Page text:
----------------------------------------
The Çeşmebaşı ballet suite in fact consists of five movements. Here is a recording of the full work by the Bilkent International Youth Orchestra conducted by Gürer Aykal.

Now, here is Ferit Tüzün’s Esintiler (‘Inspirations’) played by the Bilkent Symphony Orchestra under the baton of Gürer Aykal. The first of the two videos has the first movement (Allegro), while the second has the second and third movements (Zeybek and Allegro Vivace).

 

The last of Ferit Tüzün’s works that I wish to bring to your attention is the ‘Anatolian Candle Dance’ (Çayda Çıra), heard here in a performance by the Moscow Radio and TV Symphony Orchestra conducted by Hikmet Şimşek. I have been unable to find out exactly when the piece was composed, but judging from the level of maturity I surmise that it was one of his later works.

The second item on the programme on March 21 was Max Bruch’s Violin Concerto No 1 in G minor, in which the Tekfen Philharmonic accompanied the South Korean violinist Bomsori Kim. Max Bruch (1838-1920), a native of Cologne, was most famous in his lifetime as a composer and conductor of works for choir and orchestra, but it is his first violin concerto that has best stood the test of time. Indeed, its lyrical melodies (especially in the slow movement) have earned it such a high degree of popularity that its place in the violin repertoire seems permanently assured.

Bruch began writing the concerto in the summer of 1864, when he was 26. Nearly 18 months later, he wrote to Ferdinand Hiller, his former teacher, as follows: ‘My violin concerto is progressing slowly – I do not feel sure of my feet on this terrain. Do you think that it is very audacious to write a violin concerto?’ This lack of confidence plagued him for the remainder of the three and a half years it took him to complete it – which he eventually did at the end of 1867, after a large number of revisions. The work was first performed in Bremen by the virtuoso Joseph Joachim (to whom it was dedicated, and who was responsible for many of the revisions) in January 1868, and swiftly became so popular that it overshadowed all Bruch’s other compositions – to the extent that he could not bear to hear it.

When the work was performed in Liverpool, its success was so overwhelming that Bruch was invited to conduct the Liverpool Philharmonic Orchestra, which he did from 1880 to 1883. However, the members of the orchestra are said to have disliked him. The man with the little oval spectacles turned out to be quite a martinet, and they were glad to see the back of him when he returned to Germany.
----------------------------------------
Rows:

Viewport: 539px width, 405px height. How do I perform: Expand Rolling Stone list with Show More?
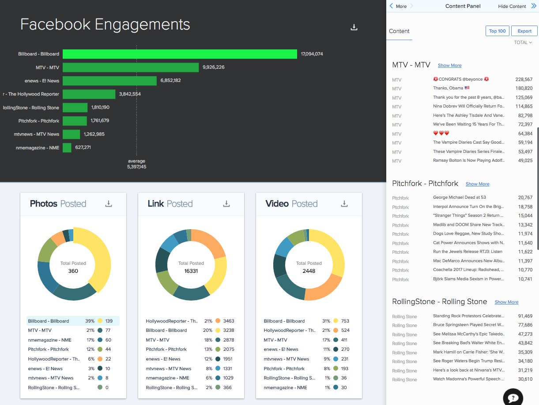pyautogui.click(x=506, y=302)
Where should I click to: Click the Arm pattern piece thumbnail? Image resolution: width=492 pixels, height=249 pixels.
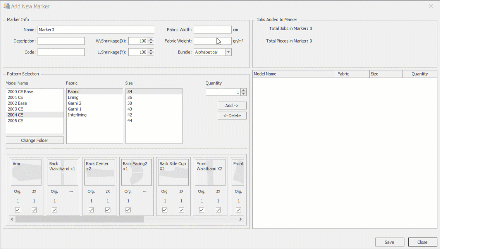click(x=26, y=172)
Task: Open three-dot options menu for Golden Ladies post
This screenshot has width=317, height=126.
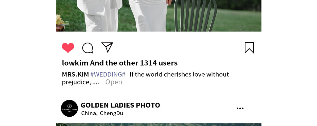Action: (x=240, y=109)
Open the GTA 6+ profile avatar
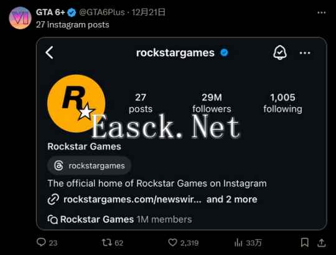The height and width of the screenshot is (255, 336). [x=20, y=18]
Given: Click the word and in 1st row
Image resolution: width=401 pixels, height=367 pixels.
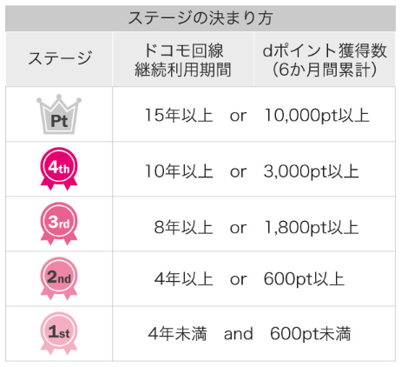Looking at the screenshot, I should click(x=239, y=334).
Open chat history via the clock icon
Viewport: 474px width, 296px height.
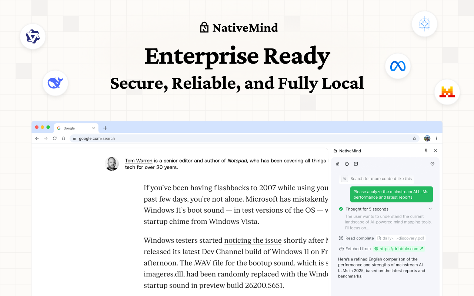(347, 164)
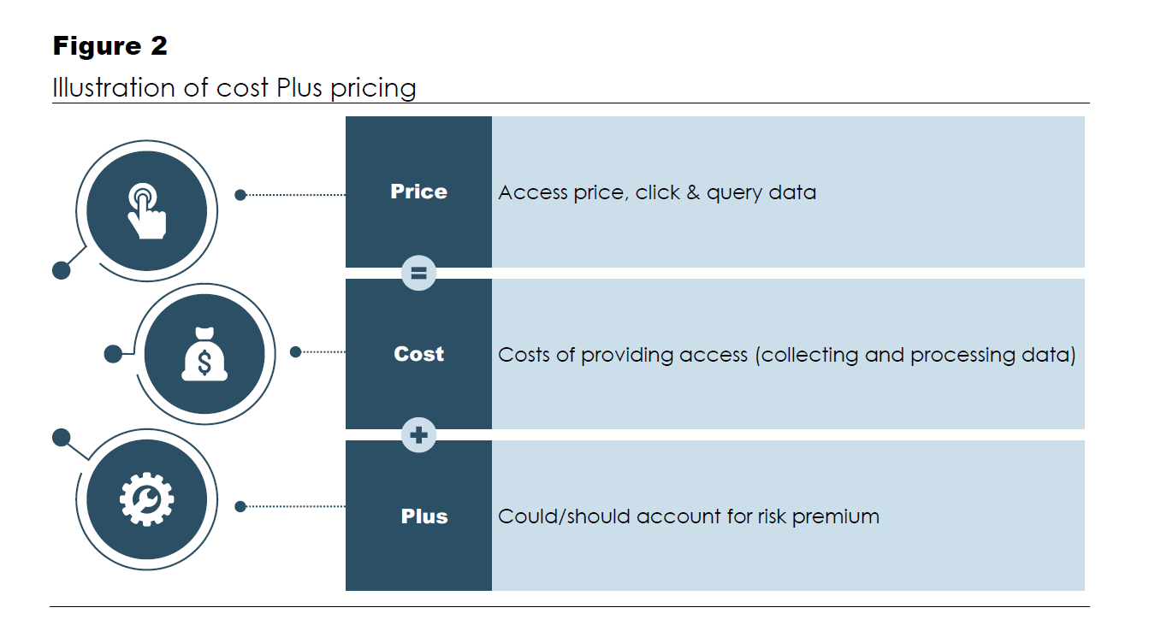Click 'Could/should account for risk premium' text
This screenshot has height=643, width=1161.
[x=689, y=516]
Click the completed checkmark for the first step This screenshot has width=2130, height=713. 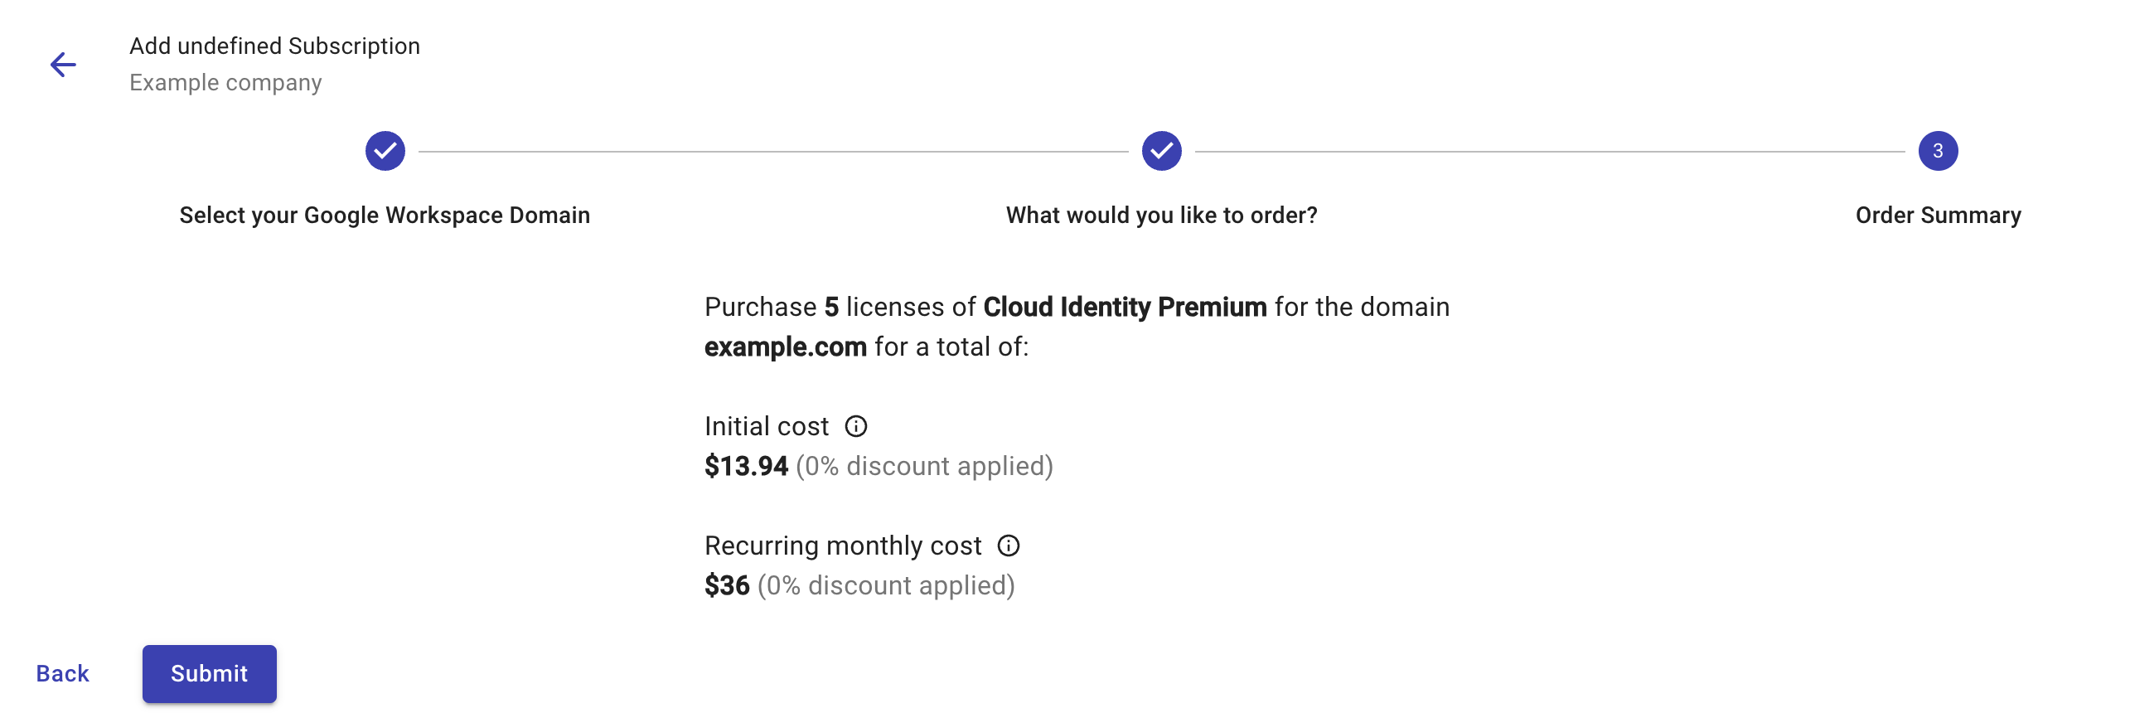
----------------------------------------
According to the concert notes, which virtuoso first performed Bruch's Violin Concerto No 1 in G minor?

Joseph Joachim